Proposed animal shelter hanging by a whisker in Northampton
Say this for Dawn Perl, she is pleasingly persistent.
Recently rebuked in her efforts to reopen an animal shelter that has been closed in the Borough of Northampton since 2007 by council, she used another of her nine lives during Thursday night's meeting that produced empathy but not conformity.
"At least I got further than I did last time," she told council members toward the end of her presentation.
And that "further" was that council is willing to allow her to present a business plan that would demonstrate clearly to them how she would be able to manage the realities of operating an animal shelter on a day-by-day basis.
"I'm not in favor of this," said President John Yurish to make it clear where he stood, "But I am listening."
Perl said during her presentation Thursday night there is a "huge population problem with stray cats and dogs" in the borough. About six other individuals attended the meeting to show their support for the shelter.
Township Manager Gene Zarayko agreed with half the statement, noting the borough does have issues with cats.
Perl noted that she is not seeking any taxpayer money to support the endeavor, but is looking for the building where the previous shelter operated to be utilized for the enterprise "free and clear."
"It's the logistics of the issue," Yurish said at one point in his opposition to the shelter. "...It opens up a Pandora's Box."
And the members of council who spoke Thursday night agreed with that assessment.
"How many volunteers do you have," asked Councilman Edward Pany. "And are they devoted?"

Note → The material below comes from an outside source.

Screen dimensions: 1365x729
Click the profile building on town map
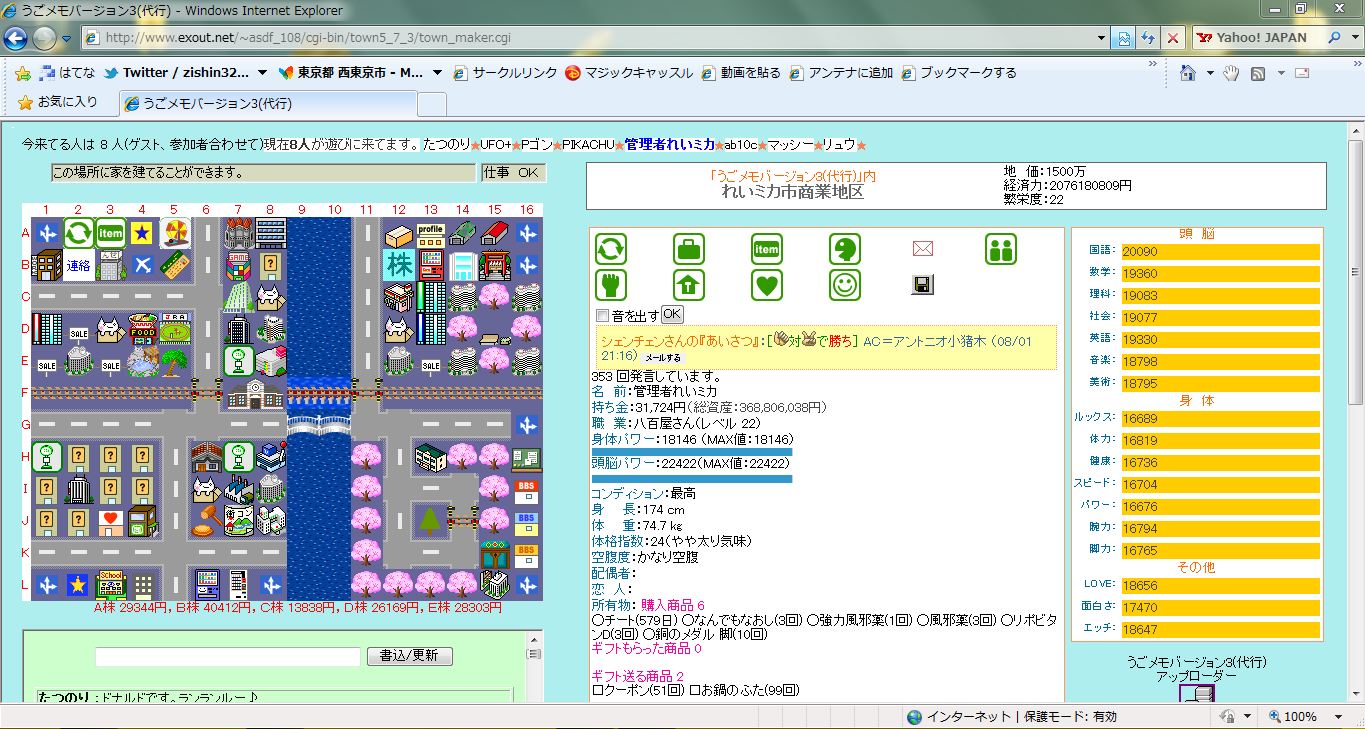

Perl replied that she had between "20 and 30" individuals who have indicated to her they would volunteer in some capacity to the shelter, of which she said that maybe "10" or so were solid enough to be thought of as "dedicated."
Pany called Perl's motivations "noble," a sentiment shared by Councilman Anthony Lopsonski, Sr., who phrased Perl's idea as "admirable." However he noted emotions sometimes blind people to reality.
To illustrate his point, he used the metaphor of a funnel containing a narrow hole on one side, and a larger hole on the other. Sometimes those dedicated to a cause, he said, have "tunnel vision" and when you turn the funnel around and look through the larger hole, they recognize the inherent complexities.
"Some people only see what they want to see," Lopsonski, Sr. said in summary.
He then fired off specific questions about funding sources, hours of operation, number of animals to be accepted, legal counseling ("I hear some of those lawyers charge up to $3 or $4 an hour" he said sarcastically) and liability.
"I want to see where you're going to get your funding from," added Councilman Robert Coleman. He added that he too understood her affection for the furry and four-legged among us. "I have two dogs and a cat."
Perl voiced enthusiasm for the instructions and replied that indeed, she would be happy to comply with council's request in time for their next public meeting.